Mereka ditangkap dan ditahan atas tuduhan pengerusakan. Padahal mereka melakukan protes karena pemilik pabrik tidak pernah mendengar aspirasi mereka. Banyak anak-anak yang sakit akibat polusi dari pabrik. Bahkan, warga sekitar sama sekali tidak dipekerjakan di pabrik.
Masing-masing IRT asal Desa Wajageseng, Kecamatan Kopang, Lombok Tengah adalah Nurul Hidayah (38 tahun), Martini (22 tahun), Fatimah (38 tahun), dan Hultiah (40 tahun). Mereka merupakan warga Dusun Eat Nyiur yang diancam pasal 170 KUHP ayat (1) dengan ancaman pidana penjara selama 5-7 tahun atas tuduhan pengerusakan.
Baca: Empat IRT dengan Dua Balita Ditahan karena Protes Pabrik Rokok
Pengacara Biro Konsultasi dan Bantuan Hukum (BKBH) Fakultas Hukum Universitas Mataram, Yan Mangandar Putra, mengatakan empat IRT itu hanya melempar atap spandek pabrik hingga penyok. Tidak ada kerusakan parah akibat perbuatan mereka.
"Miris saya kalau bilang ada perusakan. Teman-teman lihat sendiri hanya penyok spandeknya. Tidak ada kerusakan, bahkan tidak bocor," kata Yan saat mengunjungi keluarga korban penahanan pada Sabtu, 20 Februari 2021.
Posisi atap berbahan spandek pabrik di samping belakang yang kebetulan berdekatan dengan rumah warga. Empat IRT melempar karena tidak tahan mencium aroma menyengat polusi pabrik.
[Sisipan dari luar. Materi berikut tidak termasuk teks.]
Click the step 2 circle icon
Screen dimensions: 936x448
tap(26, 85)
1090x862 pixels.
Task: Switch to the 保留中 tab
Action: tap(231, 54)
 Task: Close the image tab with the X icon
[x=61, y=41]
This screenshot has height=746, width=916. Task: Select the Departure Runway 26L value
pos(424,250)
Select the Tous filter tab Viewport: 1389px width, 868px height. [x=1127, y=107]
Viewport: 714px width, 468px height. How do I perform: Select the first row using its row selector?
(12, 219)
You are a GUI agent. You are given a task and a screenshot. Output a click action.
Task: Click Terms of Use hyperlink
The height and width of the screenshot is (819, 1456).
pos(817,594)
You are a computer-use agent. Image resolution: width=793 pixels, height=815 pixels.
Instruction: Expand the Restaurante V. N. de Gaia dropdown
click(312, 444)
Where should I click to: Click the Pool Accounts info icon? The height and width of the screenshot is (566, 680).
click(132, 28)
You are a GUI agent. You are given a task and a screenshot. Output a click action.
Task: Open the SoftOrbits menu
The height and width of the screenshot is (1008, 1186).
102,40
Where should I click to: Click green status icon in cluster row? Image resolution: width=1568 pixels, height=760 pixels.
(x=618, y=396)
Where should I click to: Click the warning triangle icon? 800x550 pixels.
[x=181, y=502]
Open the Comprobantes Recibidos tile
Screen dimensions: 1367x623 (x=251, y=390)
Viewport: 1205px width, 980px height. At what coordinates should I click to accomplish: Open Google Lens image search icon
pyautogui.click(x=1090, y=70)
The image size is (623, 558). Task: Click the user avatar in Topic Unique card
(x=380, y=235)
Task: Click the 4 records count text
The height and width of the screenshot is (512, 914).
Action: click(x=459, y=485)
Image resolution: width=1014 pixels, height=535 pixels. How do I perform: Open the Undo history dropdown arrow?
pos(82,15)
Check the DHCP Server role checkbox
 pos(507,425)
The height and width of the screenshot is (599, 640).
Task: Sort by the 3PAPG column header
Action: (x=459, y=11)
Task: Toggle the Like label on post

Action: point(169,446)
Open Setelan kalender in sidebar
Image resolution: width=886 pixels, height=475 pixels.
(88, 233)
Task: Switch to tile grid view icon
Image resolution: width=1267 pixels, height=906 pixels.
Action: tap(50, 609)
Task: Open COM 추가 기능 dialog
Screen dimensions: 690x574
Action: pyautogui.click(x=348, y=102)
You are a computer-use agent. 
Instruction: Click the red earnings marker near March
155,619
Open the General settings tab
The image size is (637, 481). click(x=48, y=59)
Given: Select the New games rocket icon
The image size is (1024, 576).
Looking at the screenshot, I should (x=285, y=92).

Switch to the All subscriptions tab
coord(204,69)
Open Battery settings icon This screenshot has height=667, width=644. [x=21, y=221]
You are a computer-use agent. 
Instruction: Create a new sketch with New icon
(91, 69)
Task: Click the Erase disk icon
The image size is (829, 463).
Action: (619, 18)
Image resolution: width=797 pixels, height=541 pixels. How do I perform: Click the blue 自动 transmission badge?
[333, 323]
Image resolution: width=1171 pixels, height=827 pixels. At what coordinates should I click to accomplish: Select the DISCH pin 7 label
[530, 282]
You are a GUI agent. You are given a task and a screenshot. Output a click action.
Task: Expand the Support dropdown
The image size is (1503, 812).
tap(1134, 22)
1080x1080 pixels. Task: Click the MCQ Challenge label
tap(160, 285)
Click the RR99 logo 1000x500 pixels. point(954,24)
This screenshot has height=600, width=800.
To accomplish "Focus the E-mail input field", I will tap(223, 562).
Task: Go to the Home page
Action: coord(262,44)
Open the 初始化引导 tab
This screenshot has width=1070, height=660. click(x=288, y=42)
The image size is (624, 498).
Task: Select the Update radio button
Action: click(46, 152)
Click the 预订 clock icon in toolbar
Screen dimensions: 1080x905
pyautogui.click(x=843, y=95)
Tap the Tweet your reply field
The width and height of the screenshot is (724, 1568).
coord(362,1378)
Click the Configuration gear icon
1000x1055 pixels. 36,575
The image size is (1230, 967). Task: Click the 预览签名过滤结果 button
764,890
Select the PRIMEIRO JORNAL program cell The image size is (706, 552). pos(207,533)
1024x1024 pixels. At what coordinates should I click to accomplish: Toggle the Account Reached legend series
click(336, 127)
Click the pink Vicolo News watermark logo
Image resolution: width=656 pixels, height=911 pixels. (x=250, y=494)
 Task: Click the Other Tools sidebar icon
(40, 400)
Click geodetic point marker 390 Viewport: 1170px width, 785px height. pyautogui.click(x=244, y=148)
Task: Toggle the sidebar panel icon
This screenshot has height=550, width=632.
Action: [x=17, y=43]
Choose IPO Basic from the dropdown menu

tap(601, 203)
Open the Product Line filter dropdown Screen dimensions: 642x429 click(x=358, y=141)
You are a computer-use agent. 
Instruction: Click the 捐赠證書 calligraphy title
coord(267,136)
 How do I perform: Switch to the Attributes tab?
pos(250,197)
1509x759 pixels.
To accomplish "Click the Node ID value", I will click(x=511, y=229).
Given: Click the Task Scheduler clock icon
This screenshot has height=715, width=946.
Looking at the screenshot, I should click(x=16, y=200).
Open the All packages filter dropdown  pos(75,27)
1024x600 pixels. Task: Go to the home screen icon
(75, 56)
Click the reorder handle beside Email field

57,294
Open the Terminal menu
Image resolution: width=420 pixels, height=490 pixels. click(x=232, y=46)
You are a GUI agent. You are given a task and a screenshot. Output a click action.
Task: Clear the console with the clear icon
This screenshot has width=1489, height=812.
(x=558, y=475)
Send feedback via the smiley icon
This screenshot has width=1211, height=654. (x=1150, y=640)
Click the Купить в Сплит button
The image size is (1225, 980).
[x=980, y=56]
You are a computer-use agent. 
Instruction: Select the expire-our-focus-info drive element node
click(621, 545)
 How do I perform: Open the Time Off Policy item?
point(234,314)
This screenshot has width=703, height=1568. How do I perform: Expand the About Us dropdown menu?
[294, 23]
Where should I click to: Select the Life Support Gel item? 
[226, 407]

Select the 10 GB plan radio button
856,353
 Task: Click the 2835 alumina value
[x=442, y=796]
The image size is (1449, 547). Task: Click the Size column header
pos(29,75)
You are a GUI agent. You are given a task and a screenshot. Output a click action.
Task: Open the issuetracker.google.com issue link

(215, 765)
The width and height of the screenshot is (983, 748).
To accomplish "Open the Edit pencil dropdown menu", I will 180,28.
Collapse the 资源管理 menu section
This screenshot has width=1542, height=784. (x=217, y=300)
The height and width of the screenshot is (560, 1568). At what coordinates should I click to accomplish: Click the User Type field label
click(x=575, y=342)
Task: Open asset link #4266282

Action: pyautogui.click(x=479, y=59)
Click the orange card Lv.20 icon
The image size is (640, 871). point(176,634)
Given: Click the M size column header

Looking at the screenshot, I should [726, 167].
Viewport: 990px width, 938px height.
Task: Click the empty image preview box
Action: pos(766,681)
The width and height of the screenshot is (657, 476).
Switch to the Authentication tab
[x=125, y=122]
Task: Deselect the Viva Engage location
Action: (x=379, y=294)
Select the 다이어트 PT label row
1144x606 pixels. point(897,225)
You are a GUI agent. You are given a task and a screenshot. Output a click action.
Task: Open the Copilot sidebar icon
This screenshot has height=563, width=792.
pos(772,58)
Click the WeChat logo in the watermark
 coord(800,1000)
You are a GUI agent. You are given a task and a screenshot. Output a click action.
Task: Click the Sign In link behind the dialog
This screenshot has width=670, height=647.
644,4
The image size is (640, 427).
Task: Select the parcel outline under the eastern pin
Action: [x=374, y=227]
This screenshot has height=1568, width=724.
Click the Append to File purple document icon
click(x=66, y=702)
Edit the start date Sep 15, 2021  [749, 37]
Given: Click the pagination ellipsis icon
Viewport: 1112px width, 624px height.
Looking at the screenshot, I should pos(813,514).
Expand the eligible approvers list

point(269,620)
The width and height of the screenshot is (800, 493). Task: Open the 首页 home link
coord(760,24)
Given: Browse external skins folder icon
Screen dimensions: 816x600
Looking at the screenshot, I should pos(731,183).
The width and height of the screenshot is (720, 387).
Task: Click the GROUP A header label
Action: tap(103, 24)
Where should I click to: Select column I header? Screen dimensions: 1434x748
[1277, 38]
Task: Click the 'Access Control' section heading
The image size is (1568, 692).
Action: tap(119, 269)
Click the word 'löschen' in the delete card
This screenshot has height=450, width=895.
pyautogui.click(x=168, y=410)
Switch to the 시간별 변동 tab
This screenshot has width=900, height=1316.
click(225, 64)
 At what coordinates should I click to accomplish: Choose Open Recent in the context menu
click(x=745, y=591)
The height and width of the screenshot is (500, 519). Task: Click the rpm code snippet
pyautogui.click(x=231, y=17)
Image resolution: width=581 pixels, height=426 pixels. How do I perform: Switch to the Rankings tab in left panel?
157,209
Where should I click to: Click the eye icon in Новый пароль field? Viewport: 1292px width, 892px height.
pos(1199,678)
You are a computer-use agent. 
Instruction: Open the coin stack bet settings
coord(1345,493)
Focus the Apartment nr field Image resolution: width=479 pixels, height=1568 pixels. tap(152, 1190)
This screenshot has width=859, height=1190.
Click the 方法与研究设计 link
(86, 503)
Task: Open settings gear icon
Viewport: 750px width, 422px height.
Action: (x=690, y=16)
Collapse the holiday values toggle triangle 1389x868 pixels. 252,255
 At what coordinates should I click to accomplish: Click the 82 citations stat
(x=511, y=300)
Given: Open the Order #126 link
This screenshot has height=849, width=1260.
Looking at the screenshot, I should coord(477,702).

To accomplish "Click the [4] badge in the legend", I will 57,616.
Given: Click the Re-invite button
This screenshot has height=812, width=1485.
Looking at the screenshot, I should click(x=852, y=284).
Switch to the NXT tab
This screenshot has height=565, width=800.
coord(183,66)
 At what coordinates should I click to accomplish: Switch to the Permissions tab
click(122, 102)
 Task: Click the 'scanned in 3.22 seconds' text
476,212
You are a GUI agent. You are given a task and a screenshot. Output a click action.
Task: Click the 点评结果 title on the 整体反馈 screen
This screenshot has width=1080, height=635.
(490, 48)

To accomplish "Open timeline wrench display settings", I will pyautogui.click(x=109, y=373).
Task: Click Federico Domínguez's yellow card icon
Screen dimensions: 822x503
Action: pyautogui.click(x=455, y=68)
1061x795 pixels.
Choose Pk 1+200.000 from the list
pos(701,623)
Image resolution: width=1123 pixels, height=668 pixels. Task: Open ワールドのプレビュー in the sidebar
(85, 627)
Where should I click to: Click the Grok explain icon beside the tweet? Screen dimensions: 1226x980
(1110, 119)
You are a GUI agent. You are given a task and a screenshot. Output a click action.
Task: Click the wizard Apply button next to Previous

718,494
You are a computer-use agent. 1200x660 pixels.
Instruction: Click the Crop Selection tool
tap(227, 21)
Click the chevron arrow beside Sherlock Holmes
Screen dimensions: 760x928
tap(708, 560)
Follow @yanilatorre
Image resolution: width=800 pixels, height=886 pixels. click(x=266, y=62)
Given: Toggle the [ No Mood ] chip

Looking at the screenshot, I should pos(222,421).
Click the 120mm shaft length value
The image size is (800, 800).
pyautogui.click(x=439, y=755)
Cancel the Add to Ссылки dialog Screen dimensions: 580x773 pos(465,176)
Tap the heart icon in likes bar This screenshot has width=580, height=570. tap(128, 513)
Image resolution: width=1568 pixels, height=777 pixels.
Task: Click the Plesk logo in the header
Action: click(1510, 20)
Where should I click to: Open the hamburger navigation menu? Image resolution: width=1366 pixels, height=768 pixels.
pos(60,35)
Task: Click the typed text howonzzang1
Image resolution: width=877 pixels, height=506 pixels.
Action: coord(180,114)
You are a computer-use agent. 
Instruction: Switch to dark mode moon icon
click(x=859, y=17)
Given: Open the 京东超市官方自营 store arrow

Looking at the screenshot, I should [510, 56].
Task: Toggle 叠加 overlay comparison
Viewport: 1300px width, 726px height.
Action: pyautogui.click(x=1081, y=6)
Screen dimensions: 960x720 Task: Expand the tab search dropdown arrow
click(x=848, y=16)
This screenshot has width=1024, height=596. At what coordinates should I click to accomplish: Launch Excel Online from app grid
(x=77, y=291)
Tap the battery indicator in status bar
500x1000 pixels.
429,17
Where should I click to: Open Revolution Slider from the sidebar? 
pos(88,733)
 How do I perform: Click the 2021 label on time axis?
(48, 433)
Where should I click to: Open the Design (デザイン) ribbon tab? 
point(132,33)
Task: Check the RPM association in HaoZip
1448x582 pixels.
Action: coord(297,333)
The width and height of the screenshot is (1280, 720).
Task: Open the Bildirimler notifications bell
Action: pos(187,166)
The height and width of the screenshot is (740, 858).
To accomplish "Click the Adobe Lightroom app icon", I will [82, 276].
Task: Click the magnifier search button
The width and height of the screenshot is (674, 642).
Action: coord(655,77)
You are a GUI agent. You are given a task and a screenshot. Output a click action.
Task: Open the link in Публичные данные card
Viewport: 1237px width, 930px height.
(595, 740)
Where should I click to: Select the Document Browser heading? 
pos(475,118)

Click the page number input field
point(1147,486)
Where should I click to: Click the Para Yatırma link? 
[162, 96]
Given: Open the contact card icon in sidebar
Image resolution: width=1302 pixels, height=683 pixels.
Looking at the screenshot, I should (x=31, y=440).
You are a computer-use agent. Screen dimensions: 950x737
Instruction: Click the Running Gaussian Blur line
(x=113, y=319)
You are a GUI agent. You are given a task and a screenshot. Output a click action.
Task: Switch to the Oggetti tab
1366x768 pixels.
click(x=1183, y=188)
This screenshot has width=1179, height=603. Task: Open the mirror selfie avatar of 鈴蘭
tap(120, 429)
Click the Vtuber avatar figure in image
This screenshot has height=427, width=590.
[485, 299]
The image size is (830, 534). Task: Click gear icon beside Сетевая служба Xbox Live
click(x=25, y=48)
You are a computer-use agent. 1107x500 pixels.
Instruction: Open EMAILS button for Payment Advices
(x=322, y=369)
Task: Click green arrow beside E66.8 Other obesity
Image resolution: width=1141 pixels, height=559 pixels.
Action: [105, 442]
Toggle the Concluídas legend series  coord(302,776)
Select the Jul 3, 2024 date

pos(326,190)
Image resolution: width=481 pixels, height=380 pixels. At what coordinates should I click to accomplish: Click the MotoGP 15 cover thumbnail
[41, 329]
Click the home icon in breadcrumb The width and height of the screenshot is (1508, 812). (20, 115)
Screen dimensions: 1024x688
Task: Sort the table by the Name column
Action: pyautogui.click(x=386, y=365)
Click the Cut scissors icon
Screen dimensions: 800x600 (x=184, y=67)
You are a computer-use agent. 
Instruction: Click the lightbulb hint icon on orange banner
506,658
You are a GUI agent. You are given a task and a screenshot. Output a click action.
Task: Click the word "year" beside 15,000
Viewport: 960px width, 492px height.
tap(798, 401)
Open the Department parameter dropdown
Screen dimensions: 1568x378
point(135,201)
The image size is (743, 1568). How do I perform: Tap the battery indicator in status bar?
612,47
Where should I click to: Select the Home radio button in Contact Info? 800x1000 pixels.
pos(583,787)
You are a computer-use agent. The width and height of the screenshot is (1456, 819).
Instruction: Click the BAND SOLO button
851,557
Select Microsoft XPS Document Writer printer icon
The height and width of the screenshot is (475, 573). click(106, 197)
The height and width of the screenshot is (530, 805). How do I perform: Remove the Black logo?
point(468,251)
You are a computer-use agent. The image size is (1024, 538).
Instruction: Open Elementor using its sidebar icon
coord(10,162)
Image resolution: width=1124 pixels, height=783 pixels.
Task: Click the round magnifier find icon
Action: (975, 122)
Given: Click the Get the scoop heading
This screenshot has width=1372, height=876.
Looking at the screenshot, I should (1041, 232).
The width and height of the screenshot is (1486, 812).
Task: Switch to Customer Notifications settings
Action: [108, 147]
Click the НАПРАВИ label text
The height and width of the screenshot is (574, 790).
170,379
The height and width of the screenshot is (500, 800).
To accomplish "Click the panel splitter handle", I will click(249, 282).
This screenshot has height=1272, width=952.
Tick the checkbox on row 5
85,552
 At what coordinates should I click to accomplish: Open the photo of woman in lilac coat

Dia mengatakan, banyak anak-anak di lokasi sekitar pabrik mengalami sesak napas akibat polusi. Bahkan, IRT bernama Fatimah nekat melempar spandek pabrik karena anaknya yang menderita lumpuh terus menangis akibat sesak napas dari polusi.
"Salah satunya yang anaknya lumpuh itu. Dia sambil gendong anaknya lempar spandek, karena kasihan dengan anaknya sesak napas terus," ujarnya.
Anak itu sering dibawa berobat ke puskesmas. Puskesmas hanya bisa menyarankan agar anak itu menghindari aroma rokok. Namun ibunya tidak bisa berbuat apa-apa lagi selain protes kepada pabrik.
Bahkan, anak Fatimah yang menderita lumpuh sering menangis akibat ibunya berada di penjara. Dia tidak dapat jauh dari sang ibu.
Yan Mangandar menjelaskan kejadian pelemparan pada 26 Desember 2020, namun proses hukum terhadap empat IRT begitu cepat hingga dinyatakan berkas perkara lengkap.
"Panggilan pertama 16 Januari, ini saya lihat kok proses hukum begitu cepat. Luar biasa sekali kerja Kepolisian dan Kejaksaan," katanya.
"Luar biasa lagi jaksa mengambil kewenangan penahanan tanpa mempertimbangkan alasan kemanusiaan," ujarnya.